COFFEE
May Coffee managed to push through last week’s high early Friday and trade to its highest level since the February 13 peak. Brazil’s coffee production is expected to improve this year, but there have been reports this week that Brazilian farmers are reluctant to sell at current levels and are holding out for higher prices. The Brazilian real is near its highest level in almost two years, which reduces the incentive to sell for export. The closure of the Strait of Hormuz is tying up global shipping, which may also be causing sellers to hold back. Higher fertilizer prices due to the closure of the Strait could also reduced output. World Weather Inc. said periodic showers and thunderstorms intermixed with periods of sunshine and seasonable temperatures in Brazilian coffee areas will prove to be ideal for maintaining favorable production potentials.

COCOA
May Cocoa was lower early Friday but inside the narrow consolidation range of the past week in a half. The market found support earlier this month when Ivory Coast and Ghana lowered their official prices paid to farmers as that suggested the recently harvested cocoa would finally get sold. This appeared to be the culmination of pressure that has been put on the market due to the backup of supply. However, with sources at some of Ghana’s licensed cocoa buyers (LBCs) telling Reuters that they lack the funds to buy beans from farmers despite the cut in the fixed price, there could be renewed pressure on the government regulator, Cocobod, to lower the official price again. Farmers will resist, and this could lead to a drawn-out debate over the matter. The current official price is 41,392 cedis ($3,797) per metric ton versus the May futures around $3,250. World Weather Inc. expects sufficient rain in West Africa during the next week to maintain a favorable environment, but they added that temperatures will remain warm and some cooling and greater rain would be welcome.
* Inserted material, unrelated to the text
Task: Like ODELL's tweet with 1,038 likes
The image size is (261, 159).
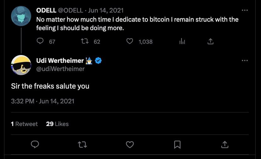Action: [x=130, y=41]
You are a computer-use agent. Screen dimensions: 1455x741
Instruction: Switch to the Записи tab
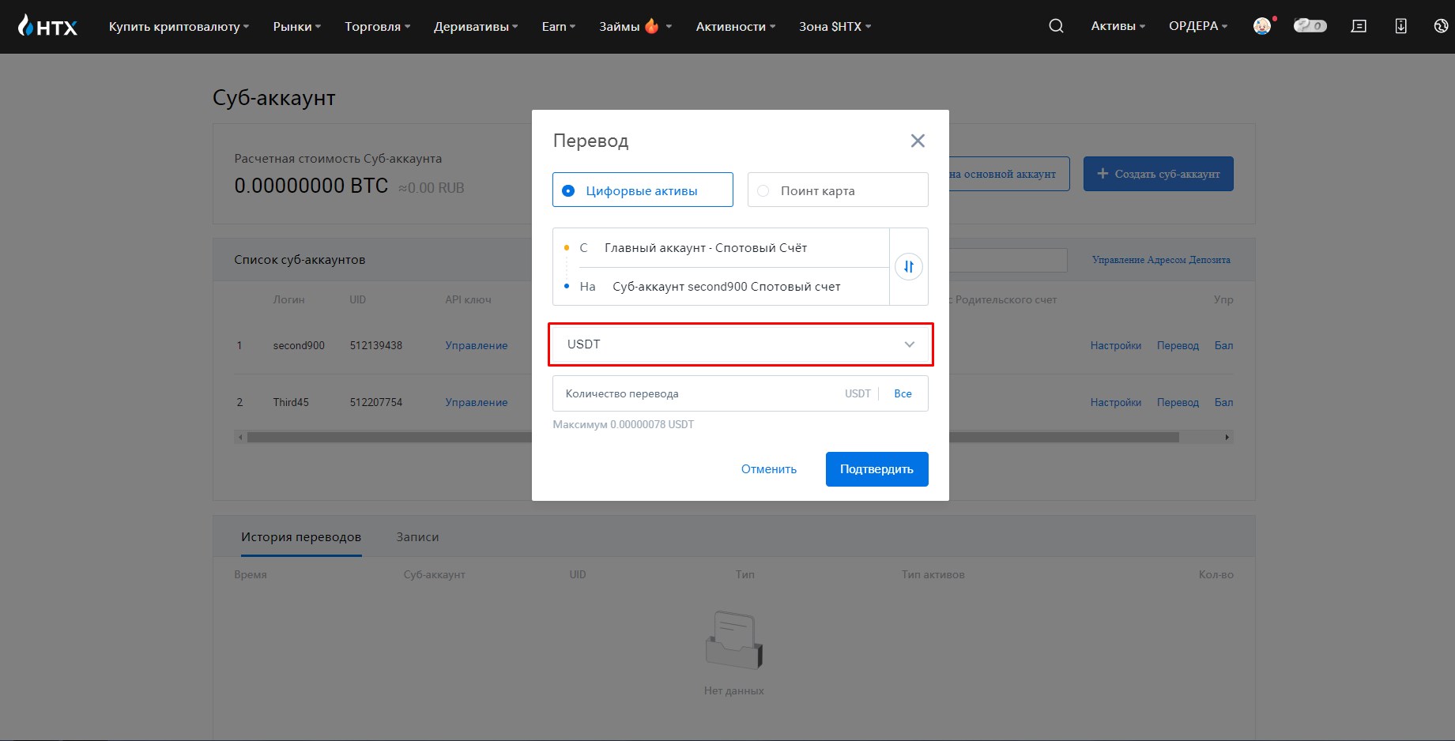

Soaring fertilizer prices due to the war in Iran could cause problems with global production.
SUGAR
May Sugar extended this week’s rally early Friday to reach its highest level since October 13. The market has seen a boost this week off soaring global energy prices on ideas this will increase the incentive for cane crushers in Brazil to focus more of their activity on ethanol production at the expense of sugar. Another supportive factor is higher fertilizer prices, which like petroleum and natural gas, are seeing supply disrupted due to the near-closure of the Strait of Hormuz. Several European Nations and Japan have issued a statement saying they were ready to join “appropriate efforts” to ensure safe passage through the Strait, but it was short on details. In the meantime, Israel and Iran continued their attacks on each other overnight, but at this writing they appeared to avoid targeting energy infrastructure.
COTTON
May Cotton was lower early Friday following a modest selloff on Thursday that saw the market five back some of its gains from earlier this week. Supportive fundamentals include dry conditions in the US just as planting is getting underway and high fertilizer prices as a result of the Iran war. The fact that the funds have been holding a large net short position left the market vulnerable to a short covering rally. Yesterday’s weekly US export sales report showed an improvement in US cotton sales, but the decline in shipments from the previous week may have been a disappointment after the strong number the previous week.